ビキビキとこめかみが音を立てるレティシアを嘲笑うかのようにケインは「さも!」とばかりに続けた。


「結婚しても気楽に過ごしていいよ。欲しいものは何でも買えばいいし、観たい歌劇があれば席の手配もする。君に望む事は不貞など余計な揉め事の原因を作るような事はしない事と、僕のする事に口出しはしない事。守れるなら制約の多い王家のお姫様なんかよりずっと贅沢な暮らしが出来る」

「口出しするなって事は貴方は他の女性と不適切な関係になっても知らんぷりをしろと言う事?」

「女性?アハハ。これだから頭の悪い令嬢は嫌いなんだよ」

「頭が悪いですって?なんて酷い事言うの!」

「酷いことを言ってるのは君だよ?僕が下賤な女どもと何かあるなんて想像しているからこその言葉なんだろう?それこそまさに頭の悪い発想だよ。尤も?そんな事ばかり考えているから真っ先に口から言葉が飛び出すんだろうけどね」

「な、なによ…」

「教えてあげるよ、僕にとって女性と言うのは母上だけだ。後はネズミであろうと蝙蝠であろうとメスはメス。僕は崇高な人間だ。判る?生まれた場所からして選ばれた側なんだよ。動物を愛玩する事はあっても交尾する事はない。口出しをするなと言うのはまさに今の君のような頭の悪い女が次に言いだしそうな「お義母様が酷いの」「ねぇ、私とどっちが大事なの?」なんていうくだらない論争をしたくないから先に言っておくだけさ」

「くだらない論争って!!」

「くだらないよ。君と母上どっちが大事かなんて母上に決まってるだろう?母上が僕を産んでくれたんだから。妻は替えが利くけど母親の替えは利かないからね。結婚したら兄上に爵位を譲って父上、母上と一緒に住むんだ。母上の機嫌を悪くするような言動にはくれぐれも注意をする事だ。命は誰だって1つしかないからね。大事にしたかったら素直に従う事だよ」


そう言うとケインはまだ「2人で散策していらっしゃい」と送り出されて10分も経っていないのに両親が待つテーブルのある方向に向かって歩き出した。

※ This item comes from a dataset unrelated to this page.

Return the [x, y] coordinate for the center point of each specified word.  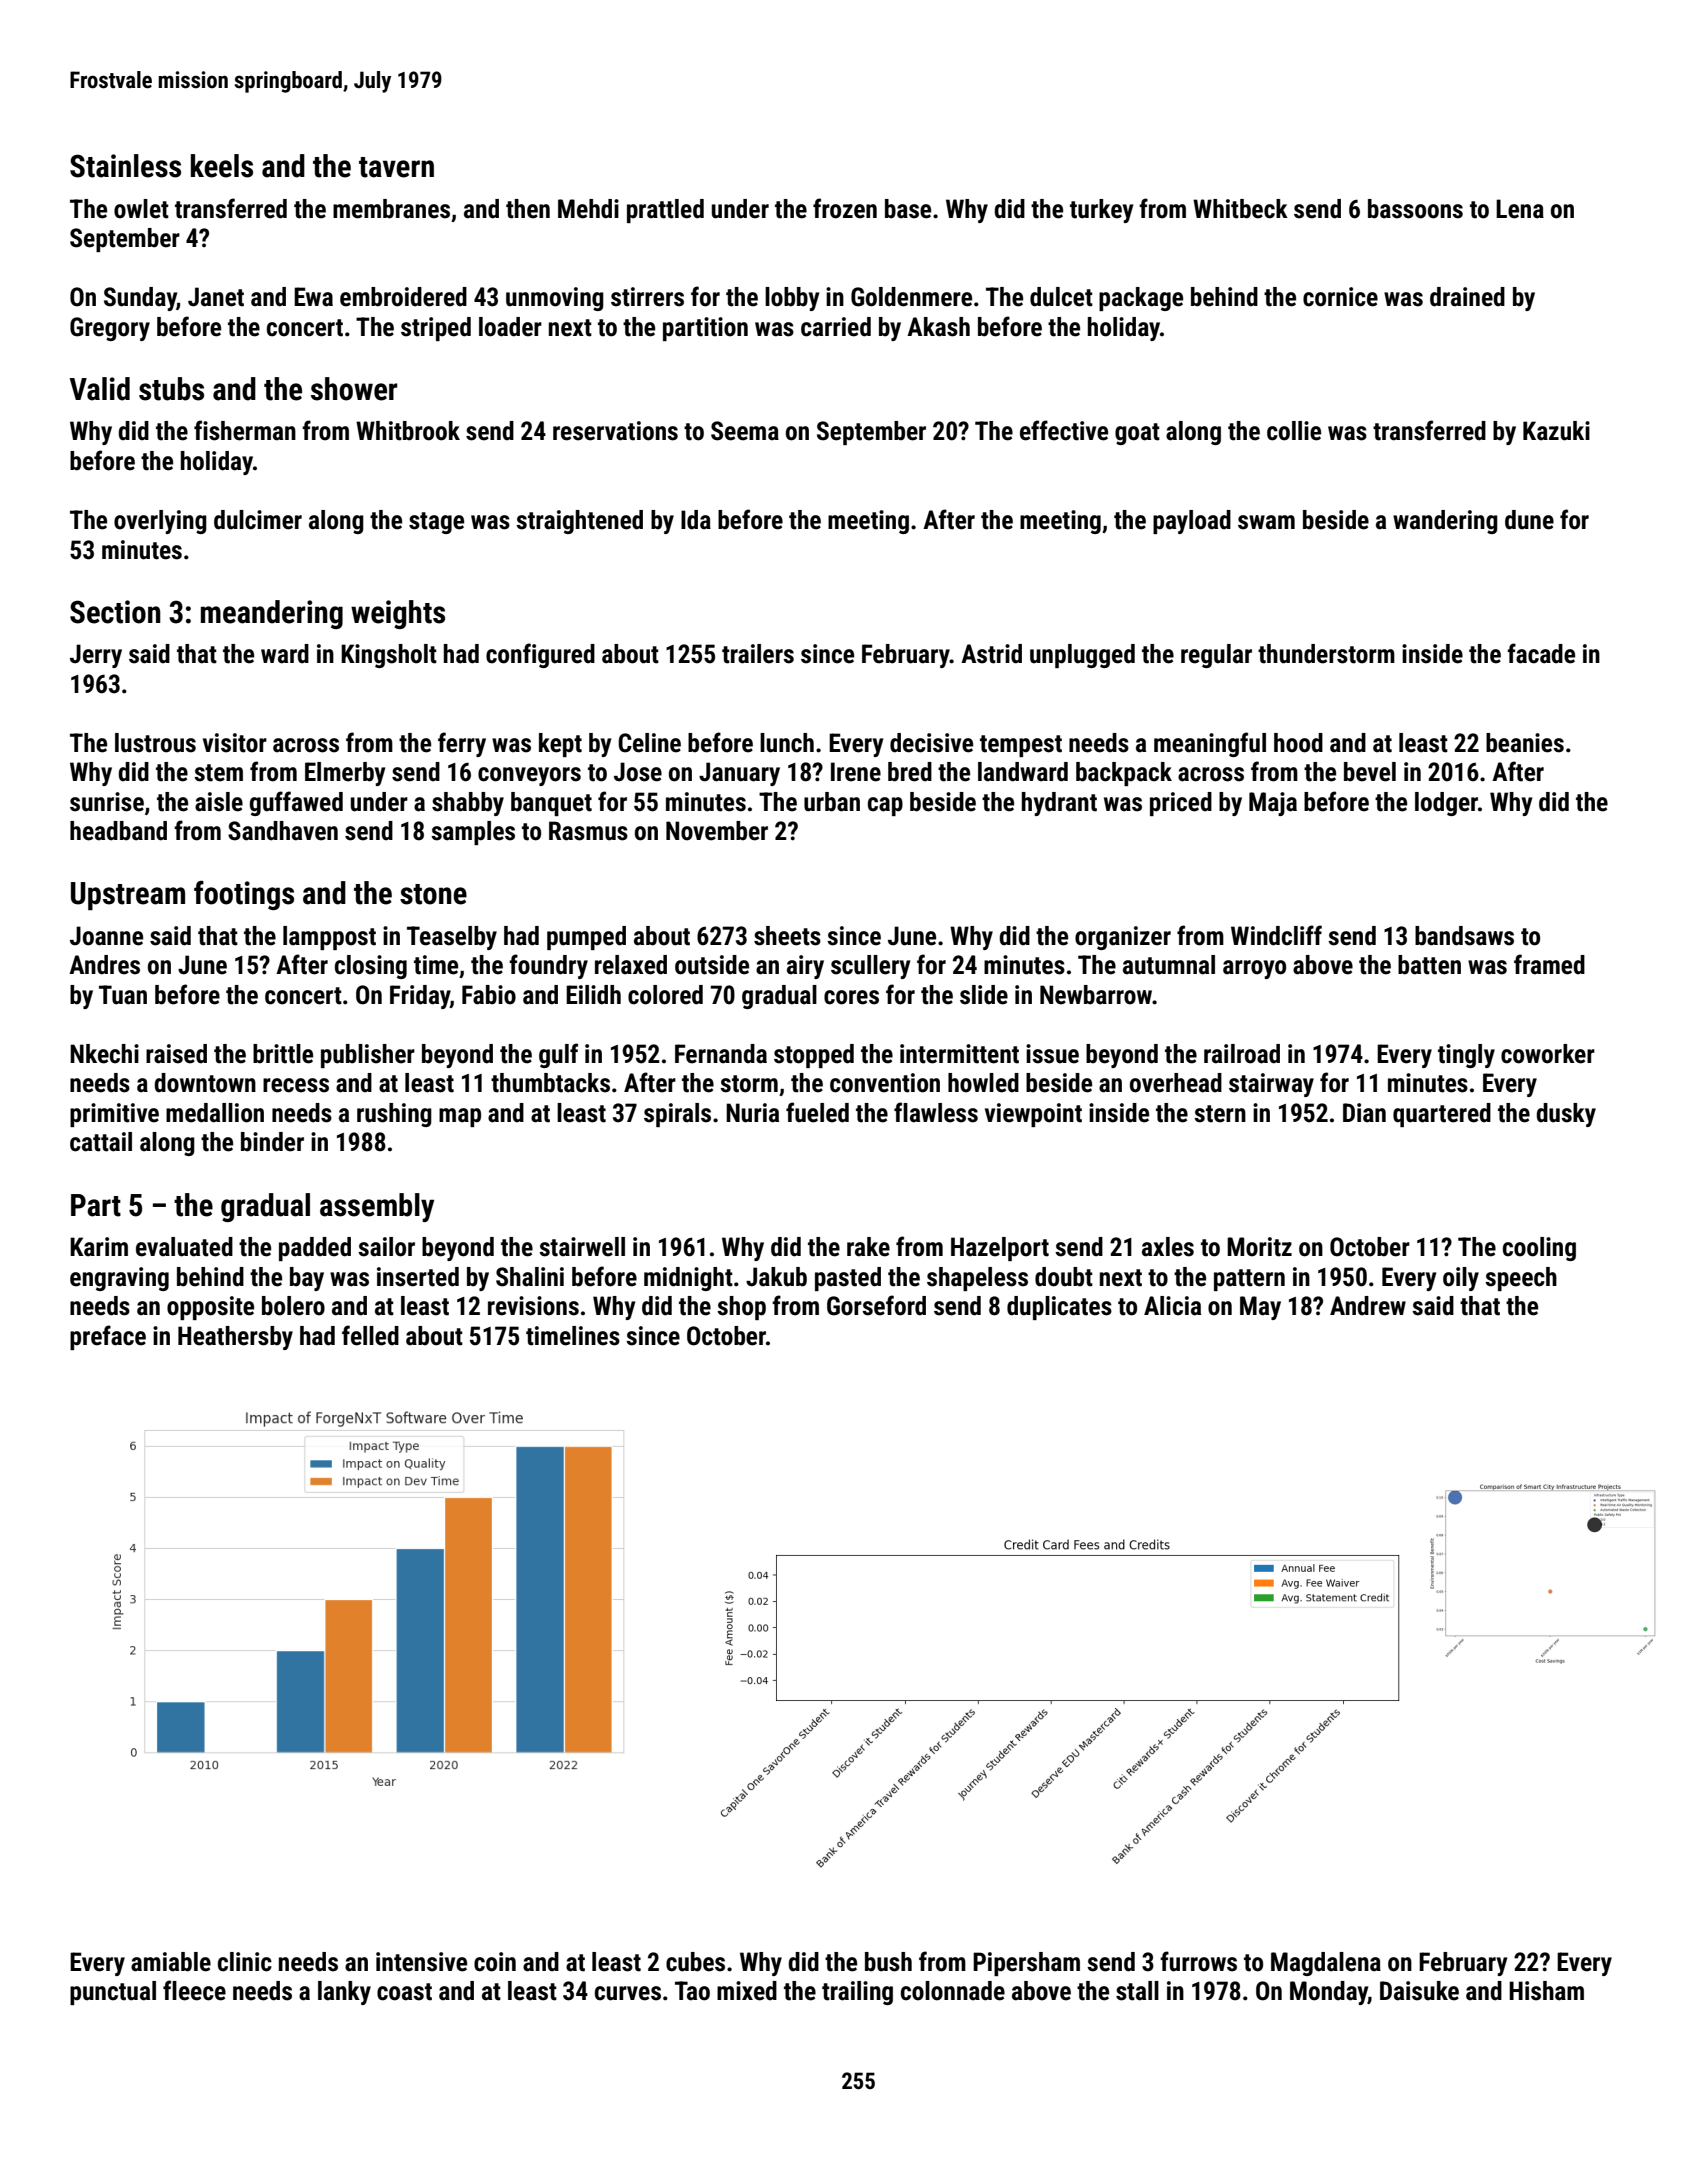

レティシアに出来る事は思いっきり舌を出してケインの背中に「べぇぇぇだ!」っとする事だけだった。



★~★

レティシアは見た目で明らかに劣っているケインとの顔合わせの後、両親に聞いた。


「私もお姉様のお相手のような方が良かったなぁ」
「何を言ってるの。これで我が家も安泰なのよ?」
「そうだ。後はレティが20歳になってケイン君が婿入りをするのを待つだけだ」
「え?そんな事言ってなかったわよ?ケイン様が結婚したらお義兄様に家督を譲ってケイン様と公爵様と奥様が一緒に住むって言ってたわよ?」
「そんなバカな。じゃぁ誰がエバブ伯爵家を継ぐんだ?!」
「そんな事知らないわよ。ねぇ…私、もっとイケメンな人がいいっ。ブサイクな癖に偉そうな俺様気どり!私、あんな人やだぁ~」


エバブ伯爵は頭を抱えた。3男であれば通常は婿養子に出すものだ。
だからスペアとなる可能性のある次男より3男を探し、運よく大物である公爵家のケインとの縁を結んだと言うのにこれではただ「ババ」を引かされただけだ。


――まさかまだ親離れしていないのと言うのは本当だったのか?――
――ん?親離れ?一緒に住むって事は子離れもしていないのか?――


エバブ伯爵は計画の練り直しを余儀なくされた。
貴族にとって子女は「駒」でしかない。
ちらりとレティシアを見れば頬を膨らませてご機嫌斜め。

ふむ。考え込んだエバブ伯爵。
幸いにしてレティシアは「賢くない」ため扱いやすい・・・。
エバブ伯爵はパッと閃くと薄っすらと笑みを浮かべてレティシアの頭を撫でた。


「そうだね。でも今更ケイン君を嫌だと言いだせば大変な事になる。判るね?」
「そ、それは判るけど…」
「見た目が嫌なら目を閉じていればいい。そうすればなんだって買ってもらえるんだ」
「でもなぁ…目を閉じてればッて…口も臭いんだよ?」
「彼の方を視ずに宝石を見ていればいいんだよ。頃合いを見てちゃんと相手を見つけてあげるよ」
「やった!約束よ。お父様っ」


父の言葉にレティシアは飛び上がって喜んだ。